Cryptology ePrint Archive: Report 2021/1654

Quantifiable Assurance: From IPs to Platforms

Bulbul Ahmed and Md Kawser Bepary and Nitin Pundir and Mike Borza and Oleg Raikhman and Amit Garg and Dale Donchin and Adam Cron and Mohamed A Abdel-moneum and Farimah Farahmandi and Fahim Rahman and Mark Tehranipoor

Abstract: Hardware vulnerabilities are generally considered more difficult to fix than software ones because of their persistent nature after fabrication. Thus, it is crucial to assess the security and fix the potential vulnerabilities in the earlier design phases, such as Register Transfer Level (RTL), gate-level or physical layout. The focus of the existing security assessment techniques is mainly twofold. First, they check the security of Intellectual Property (IP) blocks separately (they can be applied on a single module). Second, they aim to assess the security against individual threats considering the threats are orthogonal. We argue that IP-level security assessment is not sufficient. Eventually, the IPs are placed in a platform, such as a system-on-chip (SoC), where each IP is surrounded by other IPs connected through glue logic and shared/private buses. This has a substantial impact on the platform's security. Hence, we must develop a methodology to assess the platform-level security by considering both the IP-level security and the impact of the additional parameters introduced during the transition from IP to the platform. Another important factor to consider is that the threats are not always orthogonal. Improving security against one threat may affect the security against other threats.
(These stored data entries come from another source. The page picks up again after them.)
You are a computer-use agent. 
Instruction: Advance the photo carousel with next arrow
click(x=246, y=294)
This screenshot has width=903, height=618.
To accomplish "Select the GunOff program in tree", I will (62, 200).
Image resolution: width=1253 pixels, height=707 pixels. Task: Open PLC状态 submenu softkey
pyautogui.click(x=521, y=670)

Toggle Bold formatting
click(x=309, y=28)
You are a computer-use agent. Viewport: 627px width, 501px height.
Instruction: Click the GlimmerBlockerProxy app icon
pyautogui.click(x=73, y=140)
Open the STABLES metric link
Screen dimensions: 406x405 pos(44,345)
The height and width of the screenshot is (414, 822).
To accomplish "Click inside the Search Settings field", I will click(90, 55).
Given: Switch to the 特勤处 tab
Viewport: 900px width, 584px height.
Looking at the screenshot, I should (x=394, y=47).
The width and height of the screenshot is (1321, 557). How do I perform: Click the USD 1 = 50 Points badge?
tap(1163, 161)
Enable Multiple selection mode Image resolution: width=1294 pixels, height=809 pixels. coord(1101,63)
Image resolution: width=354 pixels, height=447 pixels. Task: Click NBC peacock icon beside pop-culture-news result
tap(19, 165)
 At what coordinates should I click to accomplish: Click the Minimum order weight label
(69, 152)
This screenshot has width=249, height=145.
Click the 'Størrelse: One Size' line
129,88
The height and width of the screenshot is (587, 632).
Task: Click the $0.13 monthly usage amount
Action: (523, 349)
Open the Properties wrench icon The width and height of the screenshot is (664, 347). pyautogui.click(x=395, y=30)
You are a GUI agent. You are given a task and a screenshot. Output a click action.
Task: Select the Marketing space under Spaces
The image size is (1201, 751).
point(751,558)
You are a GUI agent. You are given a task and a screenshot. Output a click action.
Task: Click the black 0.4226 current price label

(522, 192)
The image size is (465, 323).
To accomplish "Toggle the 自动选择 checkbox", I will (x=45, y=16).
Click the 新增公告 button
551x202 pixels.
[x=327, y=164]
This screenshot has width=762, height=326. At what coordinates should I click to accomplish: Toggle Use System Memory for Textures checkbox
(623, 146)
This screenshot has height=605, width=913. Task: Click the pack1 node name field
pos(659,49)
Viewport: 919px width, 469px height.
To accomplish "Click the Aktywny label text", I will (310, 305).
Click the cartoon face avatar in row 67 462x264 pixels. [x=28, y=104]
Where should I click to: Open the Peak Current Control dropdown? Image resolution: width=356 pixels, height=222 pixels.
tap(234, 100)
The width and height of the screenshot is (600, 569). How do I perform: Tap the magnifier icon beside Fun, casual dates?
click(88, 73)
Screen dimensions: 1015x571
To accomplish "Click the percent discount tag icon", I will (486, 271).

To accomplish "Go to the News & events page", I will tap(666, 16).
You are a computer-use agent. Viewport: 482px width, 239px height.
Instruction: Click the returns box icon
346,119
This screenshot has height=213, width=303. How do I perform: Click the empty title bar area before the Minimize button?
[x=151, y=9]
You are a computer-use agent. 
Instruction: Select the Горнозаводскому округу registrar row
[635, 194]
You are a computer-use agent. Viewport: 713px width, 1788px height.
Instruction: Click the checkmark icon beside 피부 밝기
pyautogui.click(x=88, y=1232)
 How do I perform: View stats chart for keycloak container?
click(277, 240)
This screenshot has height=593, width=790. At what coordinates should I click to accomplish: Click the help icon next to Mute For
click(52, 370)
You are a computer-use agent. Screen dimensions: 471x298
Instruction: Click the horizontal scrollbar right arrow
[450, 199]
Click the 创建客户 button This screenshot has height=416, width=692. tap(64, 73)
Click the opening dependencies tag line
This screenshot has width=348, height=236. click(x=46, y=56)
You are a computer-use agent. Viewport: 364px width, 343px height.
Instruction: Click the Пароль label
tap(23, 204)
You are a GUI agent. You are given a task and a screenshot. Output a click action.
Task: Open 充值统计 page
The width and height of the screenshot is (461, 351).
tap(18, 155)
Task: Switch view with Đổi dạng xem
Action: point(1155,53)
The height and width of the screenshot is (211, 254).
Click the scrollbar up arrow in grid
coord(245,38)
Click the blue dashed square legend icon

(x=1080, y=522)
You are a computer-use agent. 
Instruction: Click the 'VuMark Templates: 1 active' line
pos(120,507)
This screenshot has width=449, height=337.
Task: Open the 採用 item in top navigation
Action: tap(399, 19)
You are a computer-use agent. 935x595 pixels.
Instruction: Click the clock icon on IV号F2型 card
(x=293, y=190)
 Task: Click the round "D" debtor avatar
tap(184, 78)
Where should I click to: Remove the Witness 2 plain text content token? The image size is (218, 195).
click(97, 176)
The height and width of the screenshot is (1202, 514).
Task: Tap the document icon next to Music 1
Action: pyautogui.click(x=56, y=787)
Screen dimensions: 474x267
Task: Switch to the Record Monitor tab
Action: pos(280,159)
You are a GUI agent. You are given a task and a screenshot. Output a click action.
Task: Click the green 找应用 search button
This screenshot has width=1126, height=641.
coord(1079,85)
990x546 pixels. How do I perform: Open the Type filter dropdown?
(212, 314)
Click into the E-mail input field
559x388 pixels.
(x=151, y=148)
Hence, to build a secure platform, we must first fully understand the impact of IP communications on security while considering the following questions: What type of additional parameters are introduced during the platform integration? How to define and characterize the impact of these parameters on security? How do the mitigation techniques of one threat impact others? This paper aims to answer these important questions and proposes techniques for quantifiable assurance by quantitatively estimating and measuring the security of a platform at pre-silicon stages. We also touch upon the term security optimization and present the challenges towards future research directions.

Category / Keywords: Security Estimation, Security Measurement, Security Optimization, Security Metric

Date: received 16 Dec 2021

Contact author: ahmed b at ufl edu

Available format(s): PDF | BibTeX Citation

Version: 20211217:143252 (All versions of this report)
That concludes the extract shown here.